- Work to complete: Once you have read the records, write them out again exactly.

━━━━━ Given records ━━━━━

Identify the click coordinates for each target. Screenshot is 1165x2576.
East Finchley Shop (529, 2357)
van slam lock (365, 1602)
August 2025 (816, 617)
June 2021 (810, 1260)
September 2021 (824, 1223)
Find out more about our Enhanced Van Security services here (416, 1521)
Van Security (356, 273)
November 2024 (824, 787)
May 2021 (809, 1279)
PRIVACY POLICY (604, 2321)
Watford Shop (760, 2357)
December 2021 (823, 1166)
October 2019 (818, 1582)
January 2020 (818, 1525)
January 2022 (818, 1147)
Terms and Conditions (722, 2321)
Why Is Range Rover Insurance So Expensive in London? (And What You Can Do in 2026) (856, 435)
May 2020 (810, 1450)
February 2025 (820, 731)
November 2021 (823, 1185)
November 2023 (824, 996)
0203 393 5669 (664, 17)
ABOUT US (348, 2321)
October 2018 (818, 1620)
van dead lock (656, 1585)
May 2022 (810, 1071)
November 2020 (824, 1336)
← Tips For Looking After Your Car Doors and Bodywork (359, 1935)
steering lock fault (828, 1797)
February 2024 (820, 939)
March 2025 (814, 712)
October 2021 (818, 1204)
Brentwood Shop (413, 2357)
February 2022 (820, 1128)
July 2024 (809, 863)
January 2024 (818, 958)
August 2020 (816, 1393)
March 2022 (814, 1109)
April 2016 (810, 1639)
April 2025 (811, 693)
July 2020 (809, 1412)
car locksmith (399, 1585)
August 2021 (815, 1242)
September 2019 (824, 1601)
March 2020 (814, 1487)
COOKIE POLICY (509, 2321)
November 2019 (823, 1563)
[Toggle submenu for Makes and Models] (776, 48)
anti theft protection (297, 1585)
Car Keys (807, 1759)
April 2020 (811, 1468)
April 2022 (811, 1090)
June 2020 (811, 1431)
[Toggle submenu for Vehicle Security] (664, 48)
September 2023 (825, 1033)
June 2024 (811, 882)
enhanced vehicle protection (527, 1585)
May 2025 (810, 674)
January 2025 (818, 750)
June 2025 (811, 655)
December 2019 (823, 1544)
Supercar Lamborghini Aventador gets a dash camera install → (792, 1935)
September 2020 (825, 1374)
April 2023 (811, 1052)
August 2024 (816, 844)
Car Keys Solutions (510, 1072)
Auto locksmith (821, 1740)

━━━━━

- Task output:
Identify the click coordinates for each target. Screenshot is 1165x2576.
East Finchley Shop (529, 2357)
van slam lock (365, 1602)
August 2025 (816, 617)
June 2021 (810, 1260)
September 2021 (824, 1223)
Find out more about our Enhanced Van Security services here (416, 1521)
Van Security (356, 273)
November 2024 (824, 787)
May 2021 (809, 1279)
PRIVACY POLICY (604, 2321)
Watford Shop (760, 2357)
December 2021 (823, 1166)
October 2019 (818, 1582)
January 2020 (818, 1525)
January 2022 (818, 1147)
Terms and Conditions (722, 2321)
Why Is Range Rover Insurance So Expensive in London? (And What You Can Do in 2026) (856, 435)
May 2020 (810, 1450)
February 2025 (820, 731)
November 2021 (823, 1185)
November 2023 (824, 996)
0203 393 5669 (664, 17)
ABOUT US (348, 2321)
October 2018 (818, 1620)
van dead lock (656, 1585)
May 2022 (810, 1071)
November 2020 (824, 1336)
← Tips For Looking After Your Car Doors and Bodywork (359, 1935)
steering lock fault (828, 1797)
February 2024 (820, 939)
March 2025 (814, 712)
October 2021 (818, 1204)
Brentwood Shop (413, 2357)
February 2022 (820, 1128)
July 2024 (809, 863)
January 2024 (818, 958)
August 2020 (816, 1393)
March 2022 (814, 1109)
April 2016 (810, 1639)
April 2025 (811, 693)
July 2020 (809, 1412)
car locksmith (399, 1585)
August 2021 (815, 1242)
September 2019 (824, 1601)
March 2020 (814, 1487)
COOKIE POLICY (509, 2321)
November 2019 (823, 1563)
[Toggle submenu for Makes and Models] (776, 48)
anti theft protection (297, 1585)
Car Keys (807, 1759)
April 2020 (811, 1468)
April 2022 (811, 1090)
June 2020 (811, 1431)
[Toggle submenu for Vehicle Security] (664, 48)
September 2023 (825, 1033)
June 2024 (811, 882)
enhanced vehicle protection (527, 1585)
May 2025 (810, 674)
January 2025 (818, 750)
June 2025 (811, 655)
December 2019 (823, 1544)
Supercar Lamborghini Aventador gets a dash camera install → (792, 1935)
September 2020 (825, 1374)
April 2023 (811, 1052)
August 2024 (816, 844)
Car Keys Solutions (510, 1072)
Auto locksmith (821, 1740)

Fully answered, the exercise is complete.